Наби не стал возражать, свернул с эстакады ТТК на городскую улицу. Ездил он с напряжением, видно было, что неуютно себя чувствовал на загруженных транспортом московских дорогах. Похоже, за рулем он новичок. И наверное, именно потому старался передвигаться в крайнем правом ряду. В лучшем случае – во втором. Но несколько раз вызывал недовольство других водителей тем, что останавливался в крайнем правом ряду на красный свет, когда светофор разрешал поворот направо и тем мешал другим автомобилям. Я с подсказками не лез. Но после очередной такой задержки стоящая за перекрестком машина ДПС отреагировала на это, и инспектор сделал требовательный жест палочкой. Наби послушно остановился, как и полагается новичку за рулем, глазами показывая покорную виноватость.
Я поспешно застегнул ремень безопасности. Но, видимо, опоздал, и инспектор, подходя, мое движение заметил. Сначала он потребовал документы у Наби, а когда тот вытащил их из кармана и протянул, грозно произнес:
– Почему у вас пассажир не пристегнут? Нарушение!
– Он пристегнут…
– Только что пристегнулся. На моих глазах.

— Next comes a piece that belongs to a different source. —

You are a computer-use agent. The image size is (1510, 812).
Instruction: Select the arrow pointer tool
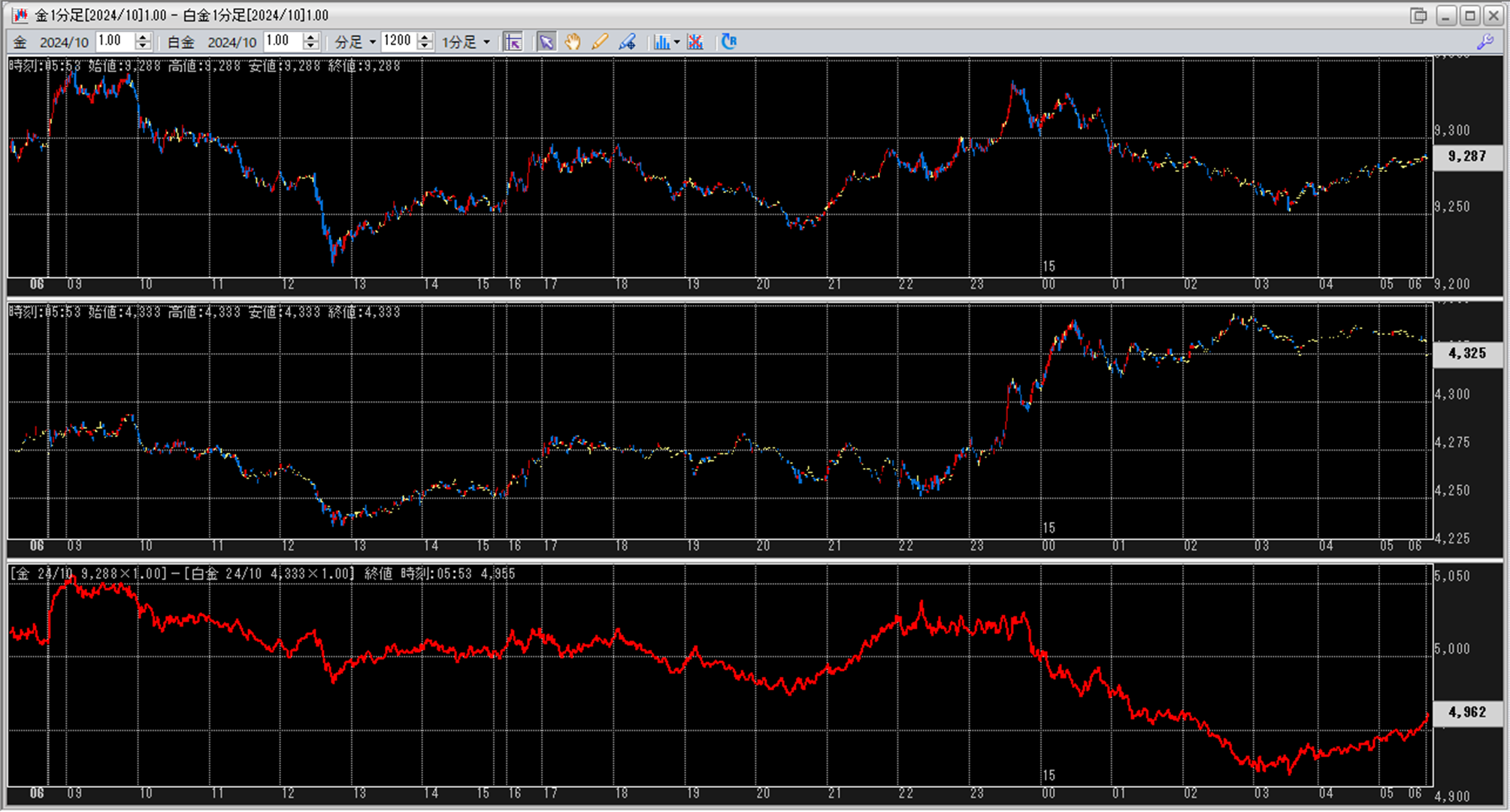(546, 42)
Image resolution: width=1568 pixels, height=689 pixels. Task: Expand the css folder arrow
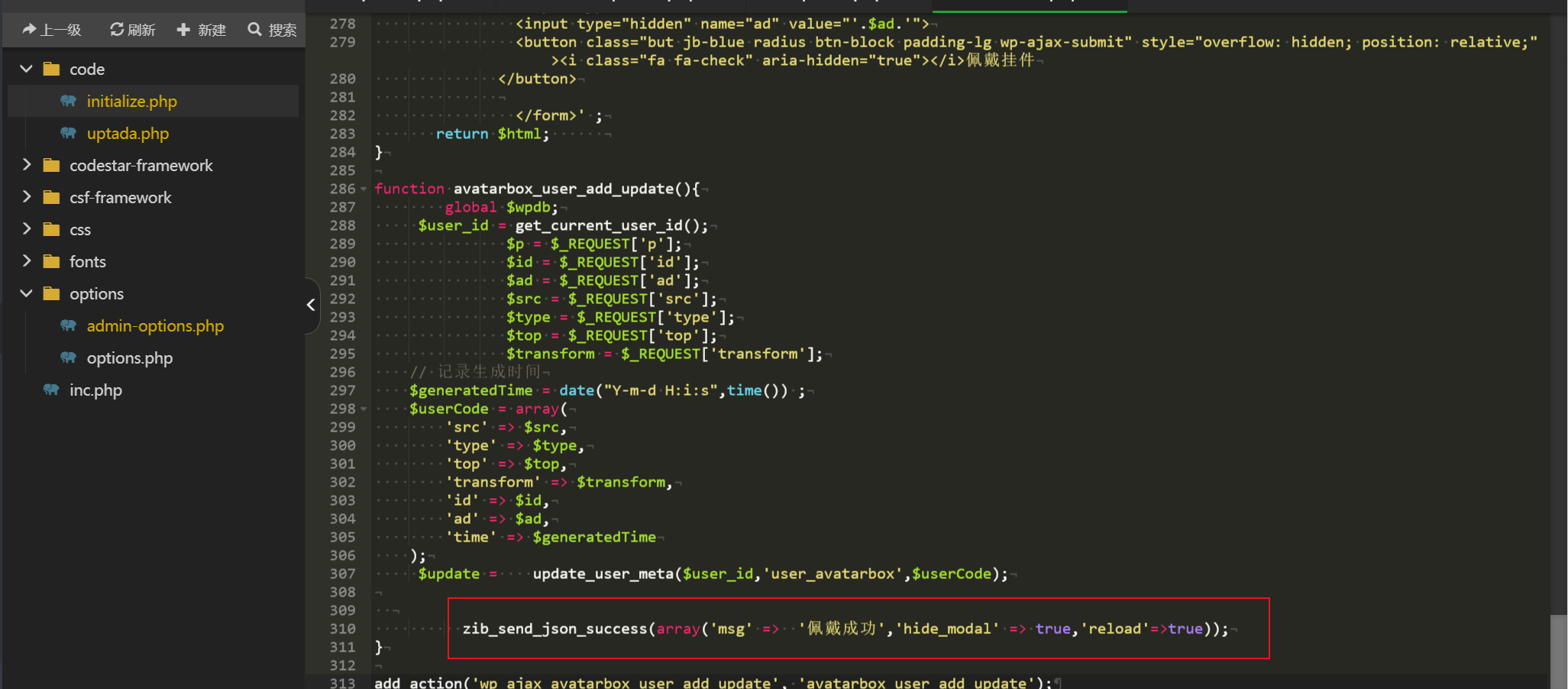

«Гиббоны» вообще не любят, когда им возражают. Но я сразу вспомнил просьбу, высказанную мне подполковником Разумовым, которого интересовали связи Гоги в полиции, и пошел на обострение:
– У тебя, командир, видеозапись есть? Ты зафиксировал, как я пристегивался «на твоих глазах»?

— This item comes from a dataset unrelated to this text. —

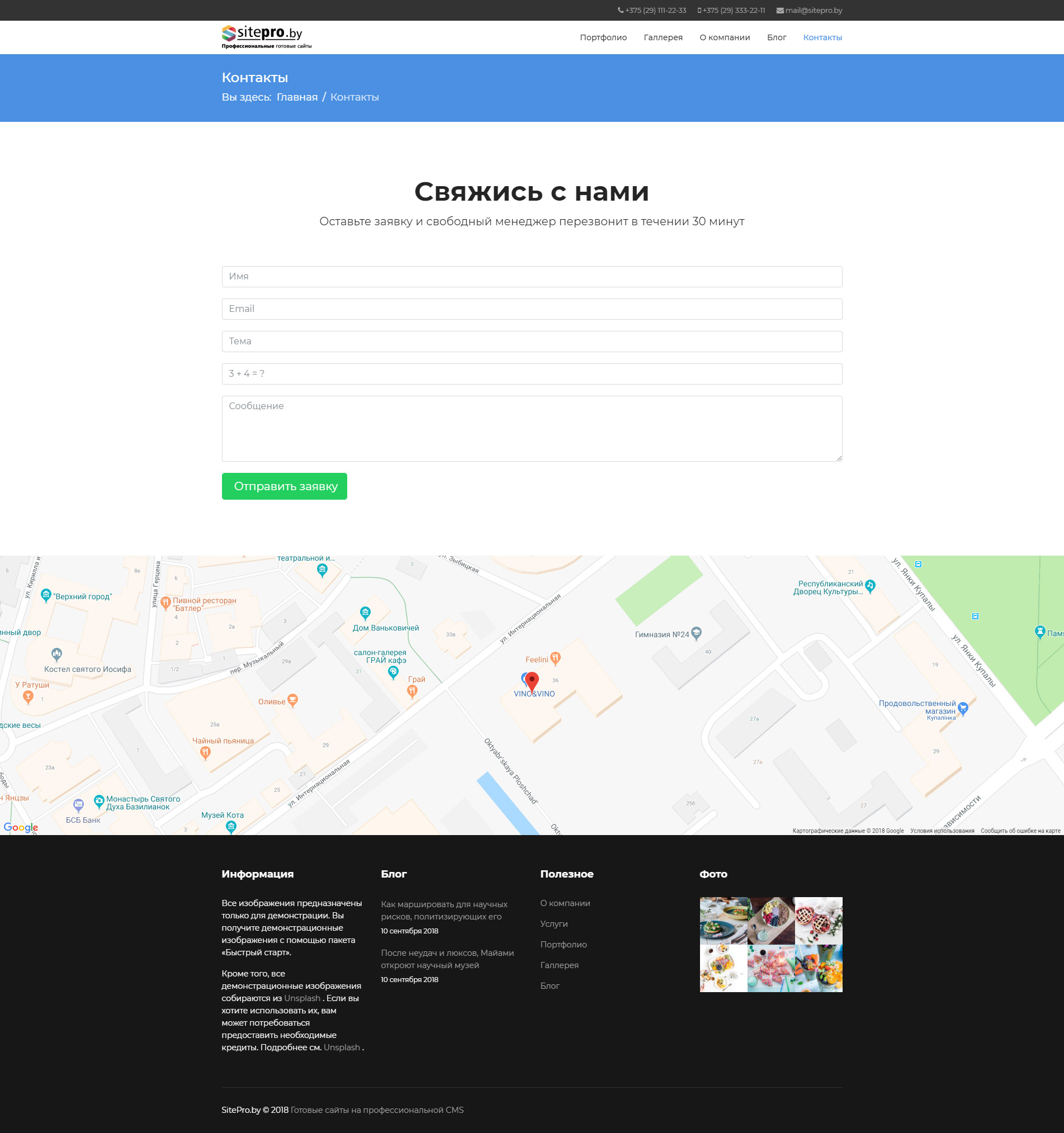Click the БСБ Банк map icon
1064x1133 pixels.
[x=79, y=805]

– Я вам не тыкаю, – холодно возразил инспектор. – Будьте любезны и вы соблюдать вежливость.
– Да пошел ты!.. Перед женой дома права качай…
Устроить конфликт в бесконфликтной ситуации у меня получилось.
Инспектор наклонился, посмотрел на меня внимательнее, после чего поправил на плече ремень «тупорылого» автомата АК-74У, обошел вокруг машины и, остановившись против моей дверцы, приказал:
– Выйдите из машины, грамотей!..
Второй инспектор, стоявший рядом со своей машиной, увидел, что идет какое-то обострение ситуации, и направился к нам. Раструб автомата первого мента был направлен в мою сторону, но я обратил внимание, что ствол смотрит над моим плечом, а сам автомат не снят с предохранителя. Я сделал вид, что готов выполнить суровый приказ, отстегнул ремень безопасности, одновременно второй рукой вытаскивая из-за брючного ремня пистолет. Открыв дверцу, сразу поднял оружие и выстрелил инспектору во внешнюю сторону бедра. Во внутреннюю сторону стрелять было нельзя, – там проходит бедренная артерия, и такой выстрел может оказаться смертельным. Мент упал на дорогу скорее от испуга, чем от пули. Я тут же поймал в прицел второго инспектора и выстрелил под углом в бронежилет, вроде бы в область сердца, так, чтобы пуля срикошетила и попала в руку. Пуля действительно только порвала бицепс на руке. Любому из моих солдат такой выстрел только злости бы добавил и не помешал бы дать очередь. Но этот инспектор и автомат уронил, и сам упал на газон, как убитый, красиво прикидываясь. Я тут же ударом ноги выбил поднимающийся автомат из рук первого инспектора, той же ногой отбросил его подальше и проговорил:
– Пристрелить тебя, что ли, сучонок?
Инспектор со злобой смотрел на меня и не отвечал ничего. Глаза его выражали такой страх смерти, что внутри меня даже шевельнулась жалость, и я только махнул рукой:
– Ладно, живи… Пули на тебя жалко.
После этого снова сел в машину и громко, чтобы инспектор слышал, крикнул Наби:
– Гони вперед!
Он быстро сел за руль и рванул с места. Может быть, испуг заставил его умело маневрировать между машинами, буквально на лету перестраиваться из ряда в ряд, вызывая этим недовольные сигналы других участников движения.